Até aqui, tudo bem. Mas vejo que é necessário lembrar que esta iniciativa de 2015 nasceu nos Estados Unidos: Quando o saudoso Padre Edmundo partiu para a eternidade os Amigos da Ribeira Grande-USA lançaram a ideia à junta de freguesia, e ambas as partes desenvolveram o plano da pública homenagem. A freguesia cedeu o espaço e o monumento, e aos emigrantes coube o lugar de honra nas cerimónias. Lembramos também que os Amigos da Ribeira Grande-USA sempre tiveram as melhores relações com a Junta de Freguesia da Matriz, independentemente da cor política dos seus dirigentes. Recordamos, igualmente, que por lapso, ou por falta de comunicação entre o pessoal da junta de então, o texto gravado no azulejo não menciona emigrantes de modo algum. Por esta razão foi preciso, à pressa, mandar gravar uma pequena folha de metal, que foi depois afixada na pedra que faz a moldura do azulejo, com estes dizeres: “Homenagem da Junta de Freguesia da Ribeira Grande-Matriz e Amigos da Ribeira Grande-USA”. Fazemos votos que depois das obras de requalificação não haja o esquecimento de voltar a afixar no monumento a referida chapinha, ou folha de metal.

Para concluir esta fuseirada, transcrevemos a notícia da Junta de Freguesia, publicada na rede social em 10 de setembro de 2015:

No passado sábado, dia Institucional da Freguesia Matriz, e por sugestão do grupo de emigrantes da Nova Inglaterra, Amigos da Ribeira Grande, foi celebrada a cerimónia de homenagem à obra e vida do Padre Edmundo Pacheco, homem que marcou o percurso de gerações, sendo-lhe reconhecido o maior respeito e admiração de toda a população. Esta homenagem foi marcada por uma comovente intervenção de Alfredo da Ponte, ilustre representante dos Amigos da Ribeira Grande-USA, seguida da inauguração de um painel de azulejos, alusivo à sua vida, e abrilhantada com a presença do representante do Governo Regional dos Açores, Dr. Paulo Teves, Diretor Regional das Comunidades.”

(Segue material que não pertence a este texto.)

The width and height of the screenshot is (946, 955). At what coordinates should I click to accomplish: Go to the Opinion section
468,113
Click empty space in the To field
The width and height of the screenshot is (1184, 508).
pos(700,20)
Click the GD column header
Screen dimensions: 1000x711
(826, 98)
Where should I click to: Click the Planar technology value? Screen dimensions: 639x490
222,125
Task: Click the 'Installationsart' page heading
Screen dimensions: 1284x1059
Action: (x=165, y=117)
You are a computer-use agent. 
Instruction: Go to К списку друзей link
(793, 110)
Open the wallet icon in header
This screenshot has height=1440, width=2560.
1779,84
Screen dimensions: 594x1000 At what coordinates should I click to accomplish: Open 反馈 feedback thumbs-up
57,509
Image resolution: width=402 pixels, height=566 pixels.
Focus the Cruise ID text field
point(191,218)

Terminando esta longa crónica, em repisa aos versos não publicados de 1981, transcrevo aqueles que recitei ao Senhor Padre naquela póstuma homenagem de 2015, no jardim lateral da igreja:

 

Esta Matriz imponente,

Orgulho da nossa gente,

Que até dá gosto vê-la,

Foi casa do Padre Emundo

Enquanto serviu no mundo

A Senhora da Estrela.

 

Por aqui muito pregou

E tanta gente ensinou

Maneiras do bom-viver;

E cativou corações

Com rezas e com sermões

Que ninguém vai esquecer.

 

 

Quem com ele conversava

Consigo sempre levava

Um pouquinho de alegria.

Amigo de toda a gente,

E serviu condignamente

Esta nossa freguesia.

 

Excelente professor,

Que lecionou com amor

Largos milhares de vezes.

Mestre em todas as matérias,

No trabalho e nas férias

Por muitos anos e meses.

 

Foi jornalista distinto,

Que usando todo o instinto

Muito da Gente escreveu.

Tanta verdade foi dita

Em simples e clara escrita

Nossa Terra enobreceu.

 

Fidalgo por nascimento,

Sempre foi muito atento

E um grande conselheiro.

Contava lindas histórias,

E delas temos memórias

Com orgulho de fuseiro.

 

Homem de cultura vasta.

Não precisava de pasta

P’ra mostrar sabedoria.

Foi um senhor dos senhores,

Sem manias de doutores,

Fiel à Virgem Maria.

 

Migrantes e residentes:

Estamos aqui, contentes

Em sentimento profundo.

E nesta humilde linguagem

Prestamos uma homenagem

Ao nosso Padre Edmundo.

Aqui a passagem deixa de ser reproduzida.